Several biases arise in the evaluation of screening studies, including lead-time, length-time and overdiagnosis, which should be taken into account when interpreting these data. Firstly, when lead time is short, as is true with lung cancer, it is difficult to demonstrate that treatment of medical condition found on screening is more effective than treatment after symptoms appear. Secondly, Screening is more likely to detect slow-growing tumors, which have a better prognosis, including longer survival. However, most type of cancers demonstrate a wide range of growth rates. Thirdly, although LDCT shows significantly greater proportions of early stage lung cancer compares to controls, further evaluation will be required to determine which patients with positive screening results have cancer. Higher early stage detection rates of LDCT not only results in excess follow-up testing but also psychological distress. Various trials [3, 28,29,30] suggest that LDCT screening has the potential to cause short-term (< 6 months after screen) psychosocial impact on high-risk participants but that effects do not appear to persist long term (> 6 months after screen). Overdiagnosis also results in unnecessary diagnostic procedures and lead to unnecessary treatment. The magnitude of overdiagnosis of LDCT was 18.5% (95% CI 5.4–30.6%) in NLST [28], 67.2% (95% CI 37.1–95.4%) in DLCST [29] and zero in ITALUNG [18]. It is important to note that the definition of overdiagnosis varied across studies.
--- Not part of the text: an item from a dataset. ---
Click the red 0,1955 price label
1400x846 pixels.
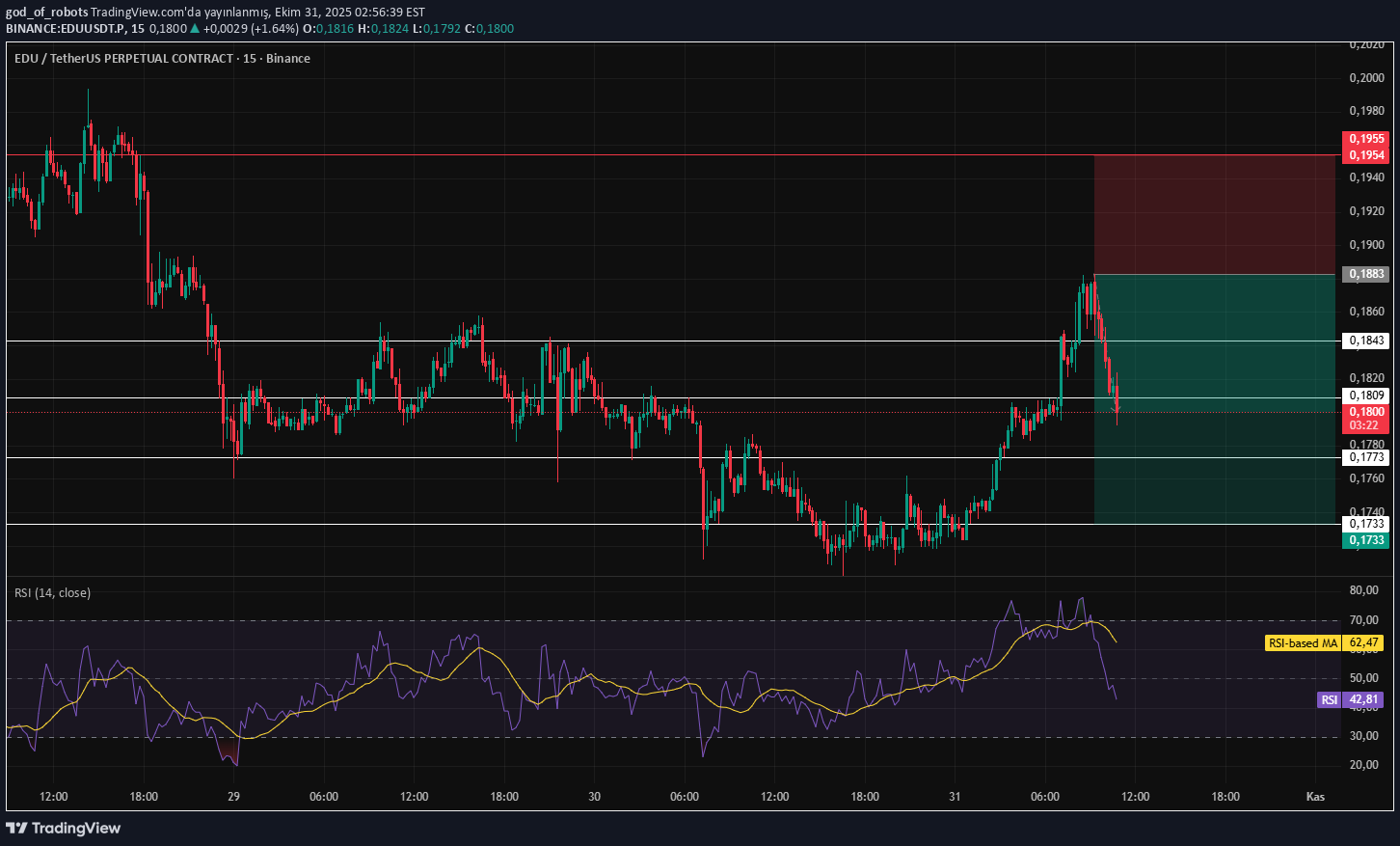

Finally, we generalize individual trials into groups although population, smoking history, number of screening rounds, duration of follow-up, definition of positive lung nodules, and radiologists’ skill may differ between trials. Caution is needed in interpreting the findings from our results.

Conclusion

The present meta-analysis based on sufficient evidence demonstrated by TSA indicates that there is significant reduction in lung cancer mortality between LDCT and other control groups. Moreover, the results of the subgroup analyses indicate that, LDCT screening has shown statistically significant mortality benefits in high-quality trials, whereas low-quality trials found no significant difference. It is mandatory to identify lung cancer risk factors among the Asian population and to establish appropriate eligible criteria in the screening program for different races. The benefit of LDCT is expected to be heavily influenced by the risk of lung cancer in the different target group (smoking status, female and Asian) being screened. Due to tenuous balance of benefits and harms, medical decision making is recommended for individuals who are considering LDCT screening. More studies are warranted to optimize the approach to LDCT screening.